Marion Nestle’s Verdict on Corn Sugar Lawsuit

In a federal lawsuit filed last Thursday, three sugar companies allege that the Corn Refiners Association’s ongoing efforts to rename high fructose corn syrup as exactly what it is—corn sugar—constitutes false advertising. We don’t often agree with food blogger and nutritionist Marion Nestle, but when someone of her prominence on the national foodie scene says this lawsuit “has nothing to do with health,” we agree.

Nestle blogged last Friday about something we’ve been emphasizing for months, namely, that “sugar is sugar” whether it comes from beets, cane, or corn. And, she reiterated that the biochemical difference between corn sugar and ordinary table sugar is so “biologically insignificant that the body can’t tell them apart.” (The difference in fructose between corn sugar and table sugar is only five percent.)

The U.S. sugar cartel’s only interest in slamming the “corn sugar” name is to protect its product from a legitimate competitor—not to safeguard public health. That’s Nestle’s straight-shooter opinion:

[T]his lawsuit is about marketing competition among sources of sugars (plural). It has nothing to do with health.

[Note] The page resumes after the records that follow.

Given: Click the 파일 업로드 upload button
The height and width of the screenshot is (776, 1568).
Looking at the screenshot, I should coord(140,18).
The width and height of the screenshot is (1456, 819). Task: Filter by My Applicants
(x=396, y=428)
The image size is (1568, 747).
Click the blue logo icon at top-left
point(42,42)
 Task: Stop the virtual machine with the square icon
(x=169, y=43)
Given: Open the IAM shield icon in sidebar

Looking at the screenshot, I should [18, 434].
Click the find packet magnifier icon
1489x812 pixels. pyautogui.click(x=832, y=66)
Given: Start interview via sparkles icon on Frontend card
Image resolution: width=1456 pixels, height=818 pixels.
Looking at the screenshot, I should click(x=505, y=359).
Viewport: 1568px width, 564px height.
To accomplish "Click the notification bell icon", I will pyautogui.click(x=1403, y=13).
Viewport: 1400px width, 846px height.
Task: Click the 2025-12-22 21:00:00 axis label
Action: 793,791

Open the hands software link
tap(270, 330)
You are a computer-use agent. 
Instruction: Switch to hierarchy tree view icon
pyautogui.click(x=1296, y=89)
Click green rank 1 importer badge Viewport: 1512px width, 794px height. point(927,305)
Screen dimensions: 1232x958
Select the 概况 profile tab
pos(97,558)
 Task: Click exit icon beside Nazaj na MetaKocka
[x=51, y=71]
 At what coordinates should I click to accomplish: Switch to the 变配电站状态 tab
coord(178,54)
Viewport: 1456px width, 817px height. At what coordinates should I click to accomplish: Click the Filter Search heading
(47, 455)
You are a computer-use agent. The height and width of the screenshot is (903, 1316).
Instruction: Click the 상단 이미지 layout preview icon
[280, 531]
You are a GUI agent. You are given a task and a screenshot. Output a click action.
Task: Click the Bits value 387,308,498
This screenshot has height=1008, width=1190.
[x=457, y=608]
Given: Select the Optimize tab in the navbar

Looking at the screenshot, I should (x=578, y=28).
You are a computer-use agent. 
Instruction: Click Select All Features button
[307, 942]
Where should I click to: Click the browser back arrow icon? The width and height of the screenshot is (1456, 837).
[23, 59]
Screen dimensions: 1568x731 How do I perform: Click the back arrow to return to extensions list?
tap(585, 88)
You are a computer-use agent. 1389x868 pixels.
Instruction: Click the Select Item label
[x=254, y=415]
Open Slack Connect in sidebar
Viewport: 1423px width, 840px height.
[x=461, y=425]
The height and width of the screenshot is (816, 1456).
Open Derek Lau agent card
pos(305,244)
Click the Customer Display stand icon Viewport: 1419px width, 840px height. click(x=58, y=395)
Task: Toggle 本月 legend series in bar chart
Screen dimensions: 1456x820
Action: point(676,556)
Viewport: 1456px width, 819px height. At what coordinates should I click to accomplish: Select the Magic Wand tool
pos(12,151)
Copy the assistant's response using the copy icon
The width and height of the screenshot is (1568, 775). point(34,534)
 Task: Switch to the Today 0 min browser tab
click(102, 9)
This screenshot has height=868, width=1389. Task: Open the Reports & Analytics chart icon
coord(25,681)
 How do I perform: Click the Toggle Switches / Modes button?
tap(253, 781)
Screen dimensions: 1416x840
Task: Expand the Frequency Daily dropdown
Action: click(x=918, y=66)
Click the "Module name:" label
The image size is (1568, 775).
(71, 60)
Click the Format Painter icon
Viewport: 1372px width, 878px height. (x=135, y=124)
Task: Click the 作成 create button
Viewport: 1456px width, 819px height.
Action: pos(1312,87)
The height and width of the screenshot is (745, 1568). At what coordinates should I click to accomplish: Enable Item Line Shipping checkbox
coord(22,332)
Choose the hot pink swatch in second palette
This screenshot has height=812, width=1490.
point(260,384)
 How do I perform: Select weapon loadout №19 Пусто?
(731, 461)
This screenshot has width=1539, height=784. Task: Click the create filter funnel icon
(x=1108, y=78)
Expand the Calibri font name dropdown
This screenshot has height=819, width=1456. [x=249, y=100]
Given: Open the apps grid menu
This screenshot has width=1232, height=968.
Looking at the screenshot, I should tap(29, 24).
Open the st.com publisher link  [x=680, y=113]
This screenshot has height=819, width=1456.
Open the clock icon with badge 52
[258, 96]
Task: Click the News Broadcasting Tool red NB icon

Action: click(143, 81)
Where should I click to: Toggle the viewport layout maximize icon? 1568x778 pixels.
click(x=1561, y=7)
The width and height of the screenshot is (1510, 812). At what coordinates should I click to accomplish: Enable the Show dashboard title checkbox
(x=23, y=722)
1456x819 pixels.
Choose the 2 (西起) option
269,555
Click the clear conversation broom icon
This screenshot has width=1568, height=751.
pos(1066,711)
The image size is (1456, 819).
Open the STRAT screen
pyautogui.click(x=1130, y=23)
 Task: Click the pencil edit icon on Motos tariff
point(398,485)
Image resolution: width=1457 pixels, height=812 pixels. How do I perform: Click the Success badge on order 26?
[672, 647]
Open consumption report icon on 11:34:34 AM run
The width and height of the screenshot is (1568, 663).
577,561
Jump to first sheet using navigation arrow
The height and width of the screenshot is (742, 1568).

Sugar companies aren’t in the habit of describing their product as “beet sugar” or “high fructose cane polysaccharide granules.” So it’s no surprise that they’re opposed to the “corn sugar” name change. Consumers might actually understand that there’s no significant difference between table sugar and corn sugar, forcing Big Sugar to compete with its primary competitor on a level playing field.

Thankfully, Marion Nestle recognizes corn sugar and beet sugar are about as different as chickpeas and garbanzo beans. Anyone who says otherwise is probably trying to sell you something.